Stop for just a moment, and consider how much of the world we experience, the things we know, and the parts of the world we discover – only through our senses. I mean, even looking up information and reading through an article online – just doing that I’ve tapped on a screen, or typed on a keyboard. I’ve felt those surfaces beneath my fingertips – the texture and the temperature of the keys, and the sounds as I type. Or I’ve felt how clean and smooth (or gross and sticky) my smartphone’s screen is. I can look at the information on a screen. So even though I haven’t actually physically ridden in a fighter jet, I “know” what the effect of G-forces have on the human body.

But what about things that are real but we can’t experience with our senses? What makes those things more real (or less?) than things we have experienced or taken in with our senses? If you’re wondering what point I’m trying to get to, bear with me.

What does the number 8 feel like? Is it smooth like silk and slightly cool to the touch? How much does a block of Yellow weigh? What does “room temperature” smell like?

What about a thought? If I lined 4 of them up next to a ruler, how long would that be? Does the thought of your morning coffee have more mass than the thought of getting dressed? If you think about watering your plants, what texture does that thought have – is it smooth like polished marble? or rough like the bark on an old oak tree?

The point I’m trying to make is that while so much of what we experience day-to-day is through our senses, thoughts are still very real. But yet we can have trouble expressing them, processing them, or even understanding them. Why? I can think of 2 reasons. The first is that we are creatures with some incredibly complex emotions. So much of what we think and experience has been influenced, even slightly, by our emotions. Doing a quick Google search on marketing, advertising, and corporate logos shows that millions are spent on understanding peoples “gut reaction” and creating advertising, marketing, and products that appeal or play to those reactions and emotions. It’s incredible to think that so much of what we consider “reality” is in fact viewed to some degree through an emotional filter that colors or tints everything we process. But that is another topic for another day

For quite some time I’ve said that creating is one of the best ways to help process thoughts, especially when it comes to mental health. I believe that everyone has some creative talent, so knack for making something, fixing, repurposing, painting, photography, sculpting, problem solving, and more. Usually when I say “creative” people immediately think of the arts: music, theatre, dance, paintings, sculptures, photography, and so forth. Creativity expands much beyond that!
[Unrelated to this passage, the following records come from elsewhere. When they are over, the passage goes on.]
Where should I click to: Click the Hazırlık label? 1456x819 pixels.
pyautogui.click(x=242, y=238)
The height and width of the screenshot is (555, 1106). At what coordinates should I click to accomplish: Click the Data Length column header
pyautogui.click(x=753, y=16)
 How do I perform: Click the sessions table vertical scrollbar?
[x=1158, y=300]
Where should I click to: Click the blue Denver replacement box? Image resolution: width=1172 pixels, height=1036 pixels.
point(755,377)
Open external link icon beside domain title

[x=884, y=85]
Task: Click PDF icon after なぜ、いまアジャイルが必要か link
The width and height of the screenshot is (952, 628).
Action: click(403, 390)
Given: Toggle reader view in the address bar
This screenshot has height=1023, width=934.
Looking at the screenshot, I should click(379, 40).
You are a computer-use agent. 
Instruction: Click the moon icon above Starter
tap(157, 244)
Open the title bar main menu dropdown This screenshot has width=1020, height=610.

Having said that, I really do believe everyone has some gift or talent in the creative arts too. Most of us (unfortunately) have had those gifts squashed and dismissed in one way or another, or have been told that we’re not good at it and shouldn’t be doing it. What a tragedy! Because it’s through the creative arts that so many of us experience an emotional journey or release that we cannot experience otherwise. Some people are moved by classical music, some by modern dance, some through poetry, or a painting. And it speaks to them on an emotional level that they really may not understand. In a sense, the artist has allowed the individual permission to access those feelings or emotions. The individual can vicariously experience an emotional release or “moment” through the artist’s work.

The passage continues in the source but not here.